Kilbane got his first booking, and I recorded on 22 minutes that neither side had hit a shot on target! Then a goal nearly came from an Everton boot, as a Spurs throw was hit across their own area, and Naysmith whacked the ball over his own bar. Lee got round Kilbane again, was brought down (although Evertonians claim he was unlucky to get the resulting red card). Keane took the free kick, and Michael Dawson’s shot was deflected and held by Howard. The remaining three Everton midfielders (Osman, Cahill, and Arteta) spread from right to left in front of Carsley.
Spurs managed a decent move from the back, ending with Tainio sliding the ball to Jenas, whose shot from 25 yards out went across the far post and wide. Jenas will once again get stick from Spurs fans, but I saw him winning strong tackles in the middle, fighting back for the ball, and winning an otherwise lost pass near the touchline. He gets stick from the crowd when something goes wrong. If our hero Aaron Lennon runs a little too far, misplaces a pass, fails to shoot, or fails to pick out a striker, there is no such criticism. Don’t get me wrong, I love Lennon, but his delivery and timing was not at its best today.
Davids had a decent shot just before the break, and then Spurs won a corner after the interval with good play from Tainio, Berbatov, Keane and Lennon. Keane’s corner was headed over by Dawson. This was a scenario repeated too often in the game – not that we actually got many corners!
Everton took a surprise lead after Ekotto was penalised near the corner flag. Arteta hit the kick, which looked as if it was passing across the Spurs box, until Davenport got a touch to it, and conceded the own goal.
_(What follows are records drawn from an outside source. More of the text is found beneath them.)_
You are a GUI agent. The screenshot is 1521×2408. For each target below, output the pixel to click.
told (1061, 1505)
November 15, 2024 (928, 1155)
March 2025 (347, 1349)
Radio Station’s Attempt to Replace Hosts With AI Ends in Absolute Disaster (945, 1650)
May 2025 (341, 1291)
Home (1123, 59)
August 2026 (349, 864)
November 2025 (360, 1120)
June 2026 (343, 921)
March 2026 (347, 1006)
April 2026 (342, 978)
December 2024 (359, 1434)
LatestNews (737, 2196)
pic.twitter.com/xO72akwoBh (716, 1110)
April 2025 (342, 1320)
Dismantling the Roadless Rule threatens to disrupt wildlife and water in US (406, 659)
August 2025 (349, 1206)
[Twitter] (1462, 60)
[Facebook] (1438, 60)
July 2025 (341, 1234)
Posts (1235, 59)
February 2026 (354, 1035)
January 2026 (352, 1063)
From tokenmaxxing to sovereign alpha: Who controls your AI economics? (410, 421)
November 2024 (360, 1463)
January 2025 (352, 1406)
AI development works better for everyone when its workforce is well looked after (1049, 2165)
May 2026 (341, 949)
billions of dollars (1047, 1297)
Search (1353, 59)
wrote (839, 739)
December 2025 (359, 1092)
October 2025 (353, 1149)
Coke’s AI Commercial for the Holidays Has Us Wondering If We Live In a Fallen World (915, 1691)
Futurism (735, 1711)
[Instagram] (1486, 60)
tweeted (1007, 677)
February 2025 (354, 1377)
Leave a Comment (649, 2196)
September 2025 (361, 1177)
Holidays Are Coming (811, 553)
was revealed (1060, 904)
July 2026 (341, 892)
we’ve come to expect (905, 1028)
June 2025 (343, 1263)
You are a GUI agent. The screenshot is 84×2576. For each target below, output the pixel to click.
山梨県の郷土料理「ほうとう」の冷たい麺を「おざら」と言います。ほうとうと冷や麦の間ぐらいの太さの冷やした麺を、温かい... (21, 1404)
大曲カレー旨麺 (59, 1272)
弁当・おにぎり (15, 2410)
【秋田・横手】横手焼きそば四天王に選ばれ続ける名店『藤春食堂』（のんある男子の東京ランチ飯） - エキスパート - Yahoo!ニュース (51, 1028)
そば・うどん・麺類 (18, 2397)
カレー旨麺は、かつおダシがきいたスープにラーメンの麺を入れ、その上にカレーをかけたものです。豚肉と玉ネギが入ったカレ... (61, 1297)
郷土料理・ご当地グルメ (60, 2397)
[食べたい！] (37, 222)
Lee was sacrificed by Martin Jol for Jermain Defoe, and Jenas covered at right back. Unfortunately, Jenas did not help his battle to win over the home fans, when he skied a shot after Lennon laid the ball back to him.
Everton’s lead was increased to the glee of their travelling support in the 66th minute. Davids had been battling well in the middle, but Osman got a touch on the ball which ran to Neville on the right. Neville’s cross was converted at an angle from quite close range by Johnson, scoring his second goal in three games, and aiding his claim for an England place next week.
Zokora replaced Tainio, but although Spurs tried to press, they couldn’t break through. Keane was brought down on the edge of the box, but Defoe’s kick was blocked. With two minutes of normal time left, Davenport was still up after a corner. He headed back a ball which Lennon crossed low for Robbie Keane, who repeated his trick from Tuesday night, hooking his shot well outside the target. As injury time approached, Lennon teed up Defoe, who fired wide, then at last Howard did have to make a save, when Berbatov headed Lennon’s cross, and the Everton keeper dived low to his left to make the save.
It’s going to be a sad two weeks for Spurs fans, with the next match at Old Trafford against 100% United. The performance today was enough to finally persuade me that forking out for a trip to Prague will be a waste of money. I fear it will be our one and only European trip this season.